The HEVC system takes hologram data directly into it, which contain a lot of high-frequency information that is not typically present in camera-captured lifetime data. This high-frequency information loss can cause noticeable background noise in the reconstructed images. These artifacts can also contribute to the background noise in the reconstructed images.
The Pororo NR images have a compressed source size of 250 kbits approximately. The NR images shown in
Figure 8 were generated from the source at the rate point Ext_R6 on the 3D-HEVC coding system, Ext_Ra on HEVC, and R5 on the V-PCC. The results also showed that HEVC had the highest background noise intensity. However, depth loss can be observed on the helmet of Pororo with the 3D-HEVC system, and eye shape distortion can also be observed with V-PCC. A slight color change in the yellow component was also observed in these two results.
The NR images of the Cube data are shown in
Figure 9. We selected images with a compressed size of approximately 400 kbits. The rates for each system were Ext_R8 for 3D-HEVC, R4 for HEVC, and R5 for V-PCC. An obvious depth loss can seen observed for the 3D-HEVC system, and V-PCC has the best visual quality.
5.1.2. PSNR Evaluation
The PSNR results for each system are shown in
Figure 10. The results show that both 3D-HEVC and V-PCC, apart from HEVC, have limitations with respect to the PSNR value. The color space conversion between RGB and YUV420 is the main reason for this distortion. Although HEVC showed a higher PSNR for four of the six rate points, the visual quality was comparatively low because of background noise.
Even though we extended the rate to obtain a higher quality point for comparison with other codecs, the highest encoding-configuration-generated 3D-HEVC bitstream size could not catch up with the HEVC encoded size. Additionally, the results showed that extended V-PCC rate points can provide a higher reconstruction quality than the rate points in the CTC.
In contrast to the objective evaluation results, in the subjective NR rendering of Pororo in
Figure 11, the V-PCC result is the most ideal, the 3D-HEVC result has a loss in depth value, and the HEVC result has comprehensive noise.
5.1.3. SSIM Evaluation
The SSIM results for each system are shown in
Figure 12. The 3D-HEVC coding system had the lowest SSIM values compared to the other two systems. The V-PCC coding system yielded better SSIM results than the 3D-HEVC system when using a high-quality rate point such as Ext_R8. The color space conversion between RGB and YUV420 was the main reason for this distortion. Even HEVC yielded a better SSIM evaluation outcome in the medium-high range of extended rate points, although the objective quality was affected by the overall noise. For Pororo and Cube sequences, the V-PCC-generated bitstream size at the high end of the chart approaches the HEVC one, but the SSIM value is only 0.6 times that of HEVC.
In
Figure 13, showing a subjective NR rendering of ‘Cube’, the V-PCC output is the most preferable. On the other hand, the 3D-HEVC display exhibits a diminished depth perception, and the HEVC output shows pervasive noise.

- Written exercise
Please reproduce word for word the passage of the codec comparison that begins at the words "Even though we" and stops after "has comprehensive noise.". Rely only on the codec comparison, not on the listing.

- Material
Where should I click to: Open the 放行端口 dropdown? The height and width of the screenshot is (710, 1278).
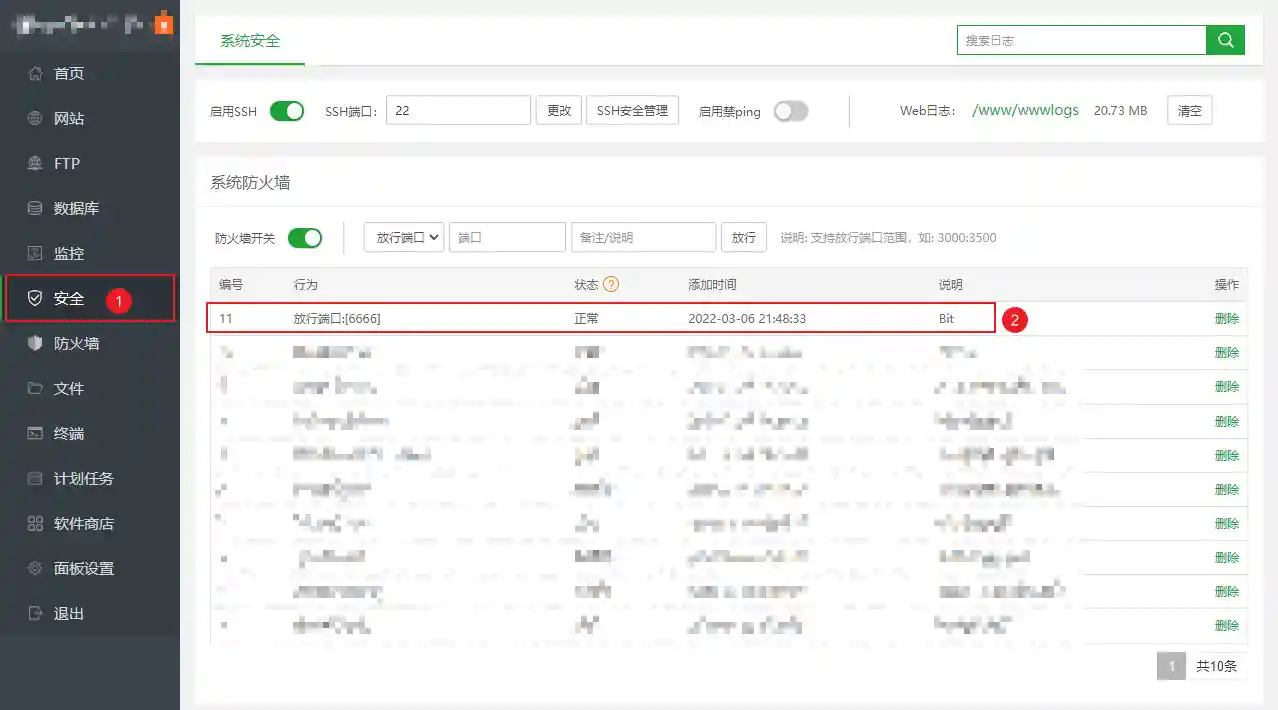[x=404, y=238]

- Solution to this problem
Even though we extended the rate to obtain a higher quality point for comparison with other codecs, the highest encoding-configuration-generated 3D-HEVC bitstream size could not catch up with the HEVC encoded size. Additionally, the results showed that extended V-PCC rate points can provide a higher reconstruction quality than the rate points in the CTC.
In contrast to the objective evaluation results, in the subjective NR rendering of Pororo in
Figure 11, the V-PCC result is the most ideal, the 3D-HEVC result has a loss in depth value, and the HEVC result has comprehensive noise.